Evaluation
==========

.. _ood-explanation:

Description and Background
--------------------------
One main part of Monitizer is its evaluation.
It needs two key elements:

* a fully specified monitor (i.e. not only a monitor template)
* OOD data to evaluate on

Since it is not always desirable to optimize the monitor already and because it is often done in related work, we also include the computation of the AUROC.
"A receiver operating characteristic curve, or ROC curve, is a graphical plot that illustrates the performance of a binary classifier model (can be used for multi class classification as well) at varying threshold values." (see `Wikipedia <https://en.wikipedia.org/wiki/Receiver_operating_characteristic>`_).
Many monitors use some threshold that determines whether an input is ID or OOD. 
For such monitors, we can compute the ROC by scaling the threshold. 
The AUROC is then the area under the curve.

Monitizer allows for two possible evaluation modes: full (or test) and auroc.
It evaluates the monitor on a set of OOD data. 
As we discuss in our paper (`ArXiv <https://arxiv.org/pdf/2405.10350>`_), it is not entirley clear what OOD sets are a reasonable choice.
We provide an **automatic generation** of OOD images based on certain modifications and a hand selected collection of OOD images for existing datasets.

.. image:: ../images/ood-classes.png
  :width: 800
  :alt: Examples for the OOD classes
  
In the picture, we demonstrate the OOD classes for the `CIFAR10 <https://www.cs.toronto.edu/~kriz/cifar.html>`_ dataset:

(a) ID image
(b) brighter
(c) increased contrast
(d) Gaussian blur
(e) inverted colors
(f) rotated
(g) Gaussian noise
(h) Salt-and-Pepper noise
(i) `FGSM <https://arxiv.org/abs/1412.6572>`_
(j) Unseen object from CIFAR-100
(k) New world from DTD
(l) New world from GTSRB
(m) Not OOD

b - i are the automatically generated images (where for i you need a trained NN). 
j - l are hand collected by us.
The class *unseen object* (j) describes objects in the image that are different from the images in the ID dataset, but in a similar "style".
The class *new world* (k) describes a completely new image that has no resemblance to anything in the ID dataset.
The image (m) contains the image of a truck, which is something that appears in the ID dataset.

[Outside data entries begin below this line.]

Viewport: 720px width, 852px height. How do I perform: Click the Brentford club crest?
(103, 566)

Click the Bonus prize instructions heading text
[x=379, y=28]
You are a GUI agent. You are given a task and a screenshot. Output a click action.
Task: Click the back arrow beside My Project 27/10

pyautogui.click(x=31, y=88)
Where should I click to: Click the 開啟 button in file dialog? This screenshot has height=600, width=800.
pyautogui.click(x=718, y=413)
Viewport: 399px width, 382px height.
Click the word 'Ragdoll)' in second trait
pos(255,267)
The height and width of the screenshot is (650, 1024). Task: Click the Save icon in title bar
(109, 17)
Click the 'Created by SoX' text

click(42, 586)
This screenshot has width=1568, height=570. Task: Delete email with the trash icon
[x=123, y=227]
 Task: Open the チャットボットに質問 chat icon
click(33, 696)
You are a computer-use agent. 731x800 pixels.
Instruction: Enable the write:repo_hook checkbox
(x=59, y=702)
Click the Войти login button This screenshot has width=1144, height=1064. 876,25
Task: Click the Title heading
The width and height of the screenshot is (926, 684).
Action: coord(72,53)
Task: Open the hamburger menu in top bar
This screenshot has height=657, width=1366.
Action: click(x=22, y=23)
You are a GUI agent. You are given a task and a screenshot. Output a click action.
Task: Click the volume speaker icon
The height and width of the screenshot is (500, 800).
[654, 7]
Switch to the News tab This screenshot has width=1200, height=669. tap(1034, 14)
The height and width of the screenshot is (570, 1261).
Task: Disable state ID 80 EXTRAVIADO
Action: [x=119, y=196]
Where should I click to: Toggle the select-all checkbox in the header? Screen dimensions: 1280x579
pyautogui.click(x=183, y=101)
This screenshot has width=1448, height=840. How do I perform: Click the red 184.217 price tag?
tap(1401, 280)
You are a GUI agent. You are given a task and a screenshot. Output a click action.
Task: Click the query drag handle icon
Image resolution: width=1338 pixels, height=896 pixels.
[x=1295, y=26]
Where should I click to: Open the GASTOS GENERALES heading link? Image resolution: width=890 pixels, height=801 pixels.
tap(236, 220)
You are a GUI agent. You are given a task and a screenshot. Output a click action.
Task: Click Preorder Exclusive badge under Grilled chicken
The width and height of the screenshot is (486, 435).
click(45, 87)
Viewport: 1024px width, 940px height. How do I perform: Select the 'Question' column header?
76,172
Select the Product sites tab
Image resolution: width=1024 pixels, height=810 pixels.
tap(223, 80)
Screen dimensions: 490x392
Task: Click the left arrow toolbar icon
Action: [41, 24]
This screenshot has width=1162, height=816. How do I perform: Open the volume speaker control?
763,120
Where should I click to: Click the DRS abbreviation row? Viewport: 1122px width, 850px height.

Therefore, this should not necessarily be used as an OOD image and is, thus, not part of the OOD datasets.

.. _ood-classes:

The OOD classes
^^^^^^^^^^^^^^^
Monitizer provides automatically generated OOD inputs for any dataset, even custom implemented ones (see :ref:`dataset-implementation`).
The classes are the following:

* Noise/Gaussian
* Noise/SaltAndPepper
* Perturbation/Contrast
* Perturbation/GaussianBlur
* Perturbation/Invert
* Perturbation/Rotate
* Perturbation/Light

Implementation Details
----------------------
The evaluation happens in one Python script :mod:`monitizer.evaluate`.
Starting point is the function :meth:`monitizer.evaluate.evaluate`, which then either calls :meth:`monitizer.evaluate.evaluate_on` for the standard evaluation or :meth:`monitizer.evaluate.evaluate_auroc` for the evaluation of the AUROC.